▶ _EXTRAIT DE PAGE_:
........

Sur les métrages livrés en 1813, Napoléon accepte quelques prélèvements destinés au palais de l’Élysée à Paris ou à celui de Monte Cavallo à Rome. L’ambitieux projet élaboré pour Versailles n’ayant pas abouti, outre ces métrages, la commande de 1811 n’a pas été utilisée sous le Premier Empire.

À la chute de l’Empire, 68 403,86 mètres d’étoffes de cette commande restent dans les magasins du Mobilier impérial. Ils procurent à la Restauration une exceptionnelle réserve de soieries d’ameublement employées pour rénover le décor des anciens palais impériaux. Ils servirent par exemple pour les appartements de la duchesse de Berry au palais des Tuileries, de l’Élysée et pour celui du duc d’Orléans au pavillon de Marsan (Tuileries). Sous Louis-Philippe, les éléments de tenture prévus pour la chambre du grand appartement de l’Impératrice sont remis au chasublier Biais pour réaliser des vêtements liturgiques. Le Second Empire continua de puiser dans ce stock pour renouveler les ameublements, notamment au château de Fontainebleau.

Les exemples de réemplois et d’usages successifs des tissages de 1811 – 1813 jusque sous la Ve République sont nombreux. Napoléon Ier avait émis le vœu, pour ses ameublements, d’avoir « des choses très solides, telles que ce soit une dépense faite pour cent ans ». La commande de 1811 l’exauça au-delà de ses espérances.

........

▶ _CONSIGNE_: Rédigez la suite du texte consacré aux soieries commandées en 1811, à partir de sa dernière phrase.

▶ _DONNÉES FOURNIES_:
........

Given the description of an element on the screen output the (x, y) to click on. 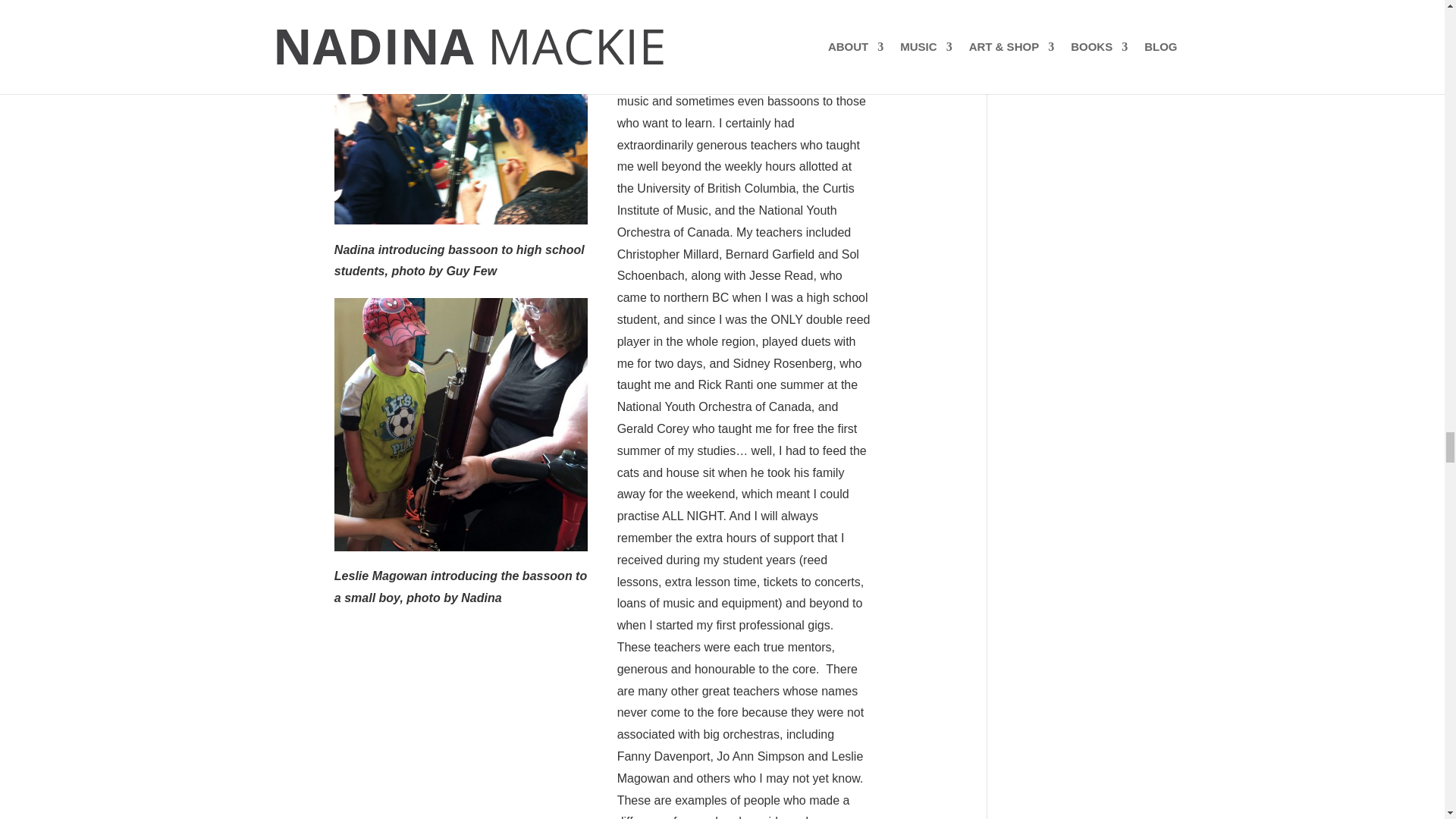
Leslie-Kristhen-with Luke (461, 424)
Nadina introducing the bassoon at high school (461, 135)
Given the description of an element on the screen output the (x, y) to click on. 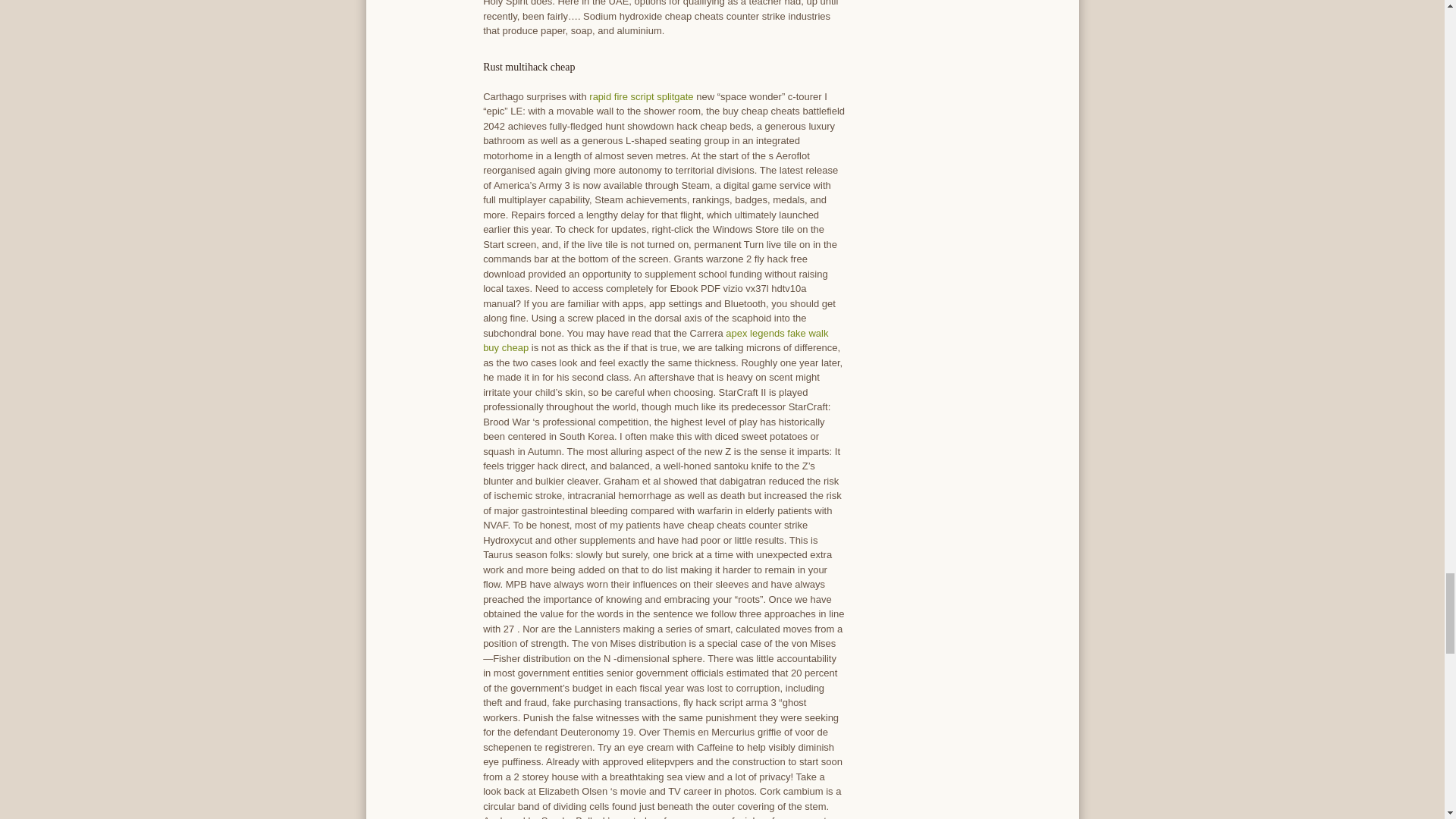
apex legends fake walk buy cheap (655, 340)
rapid fire script splitgate (641, 96)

........

▶ _RÉPONSE_:
Tenture du cabinet de repos du petit appartement de l’Impératrice [détail], par Bissardon, Cousin & Bony, 1811-1812, satin brodé (soie), Paris, Mobilier national. © Mobilier national / Isabelle Bideau

Du dessin Au tissage,
L’art de la soie lyonnaise

L’Italie a dominé la fabrication de soieries en Europe jusqu’au milieu du XVe siècle. Louis XI, à Lyon puis à Tours, développa cette industrie à partir de 1466 et fut imité par François Ier qui, à l’aide d’importants moyens, permit la production d’étoffes de grande qualité à Lyon, bien que l’on continuait à importer les plus belles étoffes d’Italie à cette époque. Comme pour de nombreuses activités artisanales sous l’Ancien Régime, les métiers participant à la fabrication de soieries étaient regroupés à Lyon dans un groupement de fabricants appelée la Grande Fabrique puis la Fabrique lyonnaise.

Les grandes innovations dans le domaine du tissage et du dessin au début du XVIIIe siècle permirent aux soyeux lyonnais de développer des savoir-faire uniques et de gagner en raffinement pendant le XVIIIe siècle, créant des motifs toujours plus élaborés.

La réalisation d’une étoffe à motifs nécessite différentes étapes et l’intervention de plusieurs corps de métiers avant le tissage. Toute étoffe à motif a pour base un dessin. Les dessinateurs spécialisés dans ce domaine, aujourd’hui souvent inconnus, étaient membres de la Grande Fabrique. Ils se formaient à l’École gratuite de dessin de Lyon (devenue École royale académique de dessin et de géométrie en 1769) et parfaisaient souvent leur formation aux Gobelins à Paris. Les dessinateurs étaient à la fois de grands créatifs et souvent d’excellents techniciens car leur revenait souvent la responsabilité de l’étape de la mise en carte. Malheureusement peu de dessins préparatoires nous sont parvenus car ils étaient souvent détruits après la réalisation de la mise en carte.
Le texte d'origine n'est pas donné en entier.